● WHAT THE TASK ASKS
Whenever a line in the data below includes the string "taskbar", copy it out.

↓

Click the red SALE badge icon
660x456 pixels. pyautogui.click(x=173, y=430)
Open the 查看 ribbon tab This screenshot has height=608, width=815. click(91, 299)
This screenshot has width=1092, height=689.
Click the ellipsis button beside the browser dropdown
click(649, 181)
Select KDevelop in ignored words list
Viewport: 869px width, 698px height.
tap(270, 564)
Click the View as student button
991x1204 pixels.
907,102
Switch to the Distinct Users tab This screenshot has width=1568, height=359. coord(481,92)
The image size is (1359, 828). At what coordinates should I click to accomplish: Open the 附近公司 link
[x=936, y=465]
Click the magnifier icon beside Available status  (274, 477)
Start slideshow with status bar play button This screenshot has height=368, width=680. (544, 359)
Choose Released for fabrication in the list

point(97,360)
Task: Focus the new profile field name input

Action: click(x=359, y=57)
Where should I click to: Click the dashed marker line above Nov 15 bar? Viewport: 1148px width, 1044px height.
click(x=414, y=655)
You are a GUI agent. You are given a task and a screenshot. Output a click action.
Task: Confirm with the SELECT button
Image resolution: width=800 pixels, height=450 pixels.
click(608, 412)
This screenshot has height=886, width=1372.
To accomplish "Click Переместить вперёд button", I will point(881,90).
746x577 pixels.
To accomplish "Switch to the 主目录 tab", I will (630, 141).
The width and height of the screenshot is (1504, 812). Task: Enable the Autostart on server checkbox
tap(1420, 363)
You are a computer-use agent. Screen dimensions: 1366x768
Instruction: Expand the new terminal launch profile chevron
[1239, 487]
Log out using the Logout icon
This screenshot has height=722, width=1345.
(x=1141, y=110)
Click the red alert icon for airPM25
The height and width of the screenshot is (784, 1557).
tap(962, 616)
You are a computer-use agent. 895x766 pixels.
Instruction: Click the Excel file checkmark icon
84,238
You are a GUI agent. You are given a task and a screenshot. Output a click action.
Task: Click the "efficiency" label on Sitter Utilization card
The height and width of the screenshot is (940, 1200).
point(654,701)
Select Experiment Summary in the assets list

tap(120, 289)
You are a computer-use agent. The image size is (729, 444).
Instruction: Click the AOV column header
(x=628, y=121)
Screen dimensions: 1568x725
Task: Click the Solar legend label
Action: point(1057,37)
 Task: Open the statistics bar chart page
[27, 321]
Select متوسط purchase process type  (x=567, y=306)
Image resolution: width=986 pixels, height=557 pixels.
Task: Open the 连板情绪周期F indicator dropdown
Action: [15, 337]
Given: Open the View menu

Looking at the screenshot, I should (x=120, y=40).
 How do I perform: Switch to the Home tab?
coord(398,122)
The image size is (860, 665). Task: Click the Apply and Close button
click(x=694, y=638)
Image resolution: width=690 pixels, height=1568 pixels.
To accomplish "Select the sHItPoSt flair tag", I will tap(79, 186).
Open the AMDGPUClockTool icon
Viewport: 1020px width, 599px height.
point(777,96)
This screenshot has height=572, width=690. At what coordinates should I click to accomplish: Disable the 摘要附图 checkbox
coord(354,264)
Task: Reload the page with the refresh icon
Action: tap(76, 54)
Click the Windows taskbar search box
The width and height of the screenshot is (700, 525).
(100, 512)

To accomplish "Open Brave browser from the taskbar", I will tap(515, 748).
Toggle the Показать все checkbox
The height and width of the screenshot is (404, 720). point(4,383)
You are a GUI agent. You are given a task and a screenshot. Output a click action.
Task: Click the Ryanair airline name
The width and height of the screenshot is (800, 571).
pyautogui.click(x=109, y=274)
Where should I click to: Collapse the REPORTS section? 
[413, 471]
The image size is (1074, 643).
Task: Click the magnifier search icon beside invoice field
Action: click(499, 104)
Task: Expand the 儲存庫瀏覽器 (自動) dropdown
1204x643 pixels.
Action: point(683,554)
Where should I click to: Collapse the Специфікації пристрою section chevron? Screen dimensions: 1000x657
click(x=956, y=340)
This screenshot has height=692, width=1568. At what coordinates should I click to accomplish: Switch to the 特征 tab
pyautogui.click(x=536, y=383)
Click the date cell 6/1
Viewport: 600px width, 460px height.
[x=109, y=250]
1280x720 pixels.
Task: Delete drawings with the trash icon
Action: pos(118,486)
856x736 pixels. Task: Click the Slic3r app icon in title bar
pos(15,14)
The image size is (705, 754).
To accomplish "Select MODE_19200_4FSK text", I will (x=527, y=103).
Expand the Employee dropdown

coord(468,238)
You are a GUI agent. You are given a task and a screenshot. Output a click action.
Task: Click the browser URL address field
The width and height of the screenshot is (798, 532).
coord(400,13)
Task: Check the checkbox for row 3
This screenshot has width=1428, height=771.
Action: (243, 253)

↑

● RESULT
Click the Windows taskbar search box
To accomplish "Open Brave browser from the taskbar", I will tap(515, 748).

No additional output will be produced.